5 – A Nnamdi Chidiebere Oduamadi giocatore che sigla tre gol nella sua prima partita di Confederations Cup e viene subito definito il nuovo Weah. In realtà le uniche analogie sono il colore della pelle e la squadra di appartenza, il Milan. Si scoprirà poi che non è Oduamadi il fenomeno ma la difesa di Tahiti raccapricciante. Si è scoperto inoltre che il ragazzo non è il nuovo crack del calcio italiano, ma un 23enne che gioca al Varese (in Serie B) e se non ha ancora sfondato nel calcio che conta probabilmente non è a causa della sfortuna. In realtà si sapeva anche prima, ma spiegatelo a Galliani.

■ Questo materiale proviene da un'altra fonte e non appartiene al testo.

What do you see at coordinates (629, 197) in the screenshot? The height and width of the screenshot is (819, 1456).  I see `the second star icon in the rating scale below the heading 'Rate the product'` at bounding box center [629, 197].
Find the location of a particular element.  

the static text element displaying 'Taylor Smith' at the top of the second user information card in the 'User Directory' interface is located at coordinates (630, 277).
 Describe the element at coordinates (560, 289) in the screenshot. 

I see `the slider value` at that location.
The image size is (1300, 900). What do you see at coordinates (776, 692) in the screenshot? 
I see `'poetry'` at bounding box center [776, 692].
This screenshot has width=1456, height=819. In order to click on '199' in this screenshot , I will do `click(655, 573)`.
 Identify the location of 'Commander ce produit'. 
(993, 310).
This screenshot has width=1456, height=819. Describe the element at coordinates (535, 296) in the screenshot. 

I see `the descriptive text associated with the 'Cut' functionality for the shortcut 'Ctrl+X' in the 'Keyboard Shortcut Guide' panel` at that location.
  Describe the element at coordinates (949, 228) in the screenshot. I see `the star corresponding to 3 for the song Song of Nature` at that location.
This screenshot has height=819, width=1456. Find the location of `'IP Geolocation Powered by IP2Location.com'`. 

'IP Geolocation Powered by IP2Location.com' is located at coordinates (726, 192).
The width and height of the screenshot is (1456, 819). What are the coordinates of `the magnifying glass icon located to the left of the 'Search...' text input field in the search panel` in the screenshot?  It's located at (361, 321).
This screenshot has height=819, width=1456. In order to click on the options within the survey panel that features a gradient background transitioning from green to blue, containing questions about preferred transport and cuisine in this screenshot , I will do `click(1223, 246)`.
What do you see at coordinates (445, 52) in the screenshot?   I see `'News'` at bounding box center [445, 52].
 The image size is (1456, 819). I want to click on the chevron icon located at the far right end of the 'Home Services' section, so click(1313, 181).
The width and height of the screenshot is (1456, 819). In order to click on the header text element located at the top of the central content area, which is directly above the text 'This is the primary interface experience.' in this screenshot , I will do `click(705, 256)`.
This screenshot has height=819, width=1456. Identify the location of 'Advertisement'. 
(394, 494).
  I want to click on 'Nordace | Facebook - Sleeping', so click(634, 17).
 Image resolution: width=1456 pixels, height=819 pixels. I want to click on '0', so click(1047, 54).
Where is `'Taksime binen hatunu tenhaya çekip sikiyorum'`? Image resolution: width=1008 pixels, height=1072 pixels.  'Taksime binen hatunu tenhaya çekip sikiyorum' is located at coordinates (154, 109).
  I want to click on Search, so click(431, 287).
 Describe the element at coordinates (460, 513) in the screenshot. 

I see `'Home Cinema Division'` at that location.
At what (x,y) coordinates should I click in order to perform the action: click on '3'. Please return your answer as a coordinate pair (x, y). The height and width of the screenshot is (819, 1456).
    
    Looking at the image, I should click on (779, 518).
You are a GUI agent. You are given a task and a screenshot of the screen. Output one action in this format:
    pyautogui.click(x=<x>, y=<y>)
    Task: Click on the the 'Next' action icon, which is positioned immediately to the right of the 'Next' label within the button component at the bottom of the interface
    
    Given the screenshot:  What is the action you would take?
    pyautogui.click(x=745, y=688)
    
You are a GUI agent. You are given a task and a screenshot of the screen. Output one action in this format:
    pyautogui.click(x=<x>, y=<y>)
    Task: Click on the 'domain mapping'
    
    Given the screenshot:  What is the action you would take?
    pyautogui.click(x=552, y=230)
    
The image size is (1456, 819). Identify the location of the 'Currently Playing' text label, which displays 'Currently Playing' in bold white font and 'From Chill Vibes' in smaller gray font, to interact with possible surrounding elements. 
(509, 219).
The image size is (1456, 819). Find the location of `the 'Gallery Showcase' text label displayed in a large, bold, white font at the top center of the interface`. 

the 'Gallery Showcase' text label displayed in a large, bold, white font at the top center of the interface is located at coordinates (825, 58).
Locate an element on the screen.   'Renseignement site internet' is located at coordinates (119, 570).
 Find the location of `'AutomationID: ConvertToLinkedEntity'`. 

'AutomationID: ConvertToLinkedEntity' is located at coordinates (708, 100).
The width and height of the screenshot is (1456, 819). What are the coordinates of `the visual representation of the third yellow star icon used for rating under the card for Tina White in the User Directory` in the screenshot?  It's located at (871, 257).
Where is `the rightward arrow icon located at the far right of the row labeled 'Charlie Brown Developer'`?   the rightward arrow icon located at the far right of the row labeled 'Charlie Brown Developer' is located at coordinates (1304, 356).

4 – A Neymar, arrivato in Brasile con l’etichetta del fenomeno e dopo 94 secondi di Confederations Cup tira una sassata all’incrocio per far capire che non è solo l’etichetta. Talento purissimo per il 21enne brasiliano, che dimostra a tutti di poter fare certe cose anche fuori dal campionato brasiliano. Purtroppo è un bambino viziato, uno al quale non fecero battere un rigore e lui smise di passare la palla. Uno che passa più tempo a farsi foto in ascensore che in campo e, soprattutto, uno che si lancia in terra tra capriole e piagnistei per ogni cazzo di contatto. Speriamo che al Barcellona maturi e smetta con certi comportamenti infantili, altrimenti chiederemo aiuto a San Pepe da Madrid.
3 – A Sergio Ramos, che diventa rigorista proprio contro l’Italia. Contro il Bayern Monaco in Champions League ha mandato il pallone in curva, contro il Brasile lo tira fuori di un metro mancando quello che poteva essere il gol del 3-1, ma contro l’Italia si è dimostrato cecchino. Questo succede quando mancano valori sacri come la coerenza, valore che evidentemente non manca a Forlan, il quale calcia due rigori nella rassegna e li spara entrambi addosso al portiere di turno. Educazione e rigore per Diego, shame on you Sergio Ramos!
2 – Al Giappone, arrivato come rivale pericolosissima perché zeppo di calciatori di valore e perché allenato da Zaccheroni, mai stato un fenomeno in Italia ed emigrato in Asia perché non lo cagava più nessuno. Ma appena un allenatore va all’estero diventa il migliore di sempre. Così i vari Nagatomo, Kagawa (unico giocatore in questa Confederations ad essere eletto migliore in campo nonostante la sua squadra abbia perso, contro l’Italia) tornano a casetta con zero punti nel girone, battuti anche dal Messico.
1 – A Blatter, che non ha ancora capito un cazzo di quello che è successo in Brasile. Due settimane di scontri, proteste e manifestazioni con morti e feriti e lui ha il coraggio di dire: “Ha vinto il calcio”. Non c’è mai stato un giorno di tregua per una competizione che è stata pesantemente condizionata dagli indignados, i quali hanno potuto contare sull’appoggio di tutti i giocatori brasiliani, consci delle difficoltà esistenti nelle favelas. Il caro buon vecchio Joseph non ha idea di quello che dice, ma le stronzate le spara lo stesso.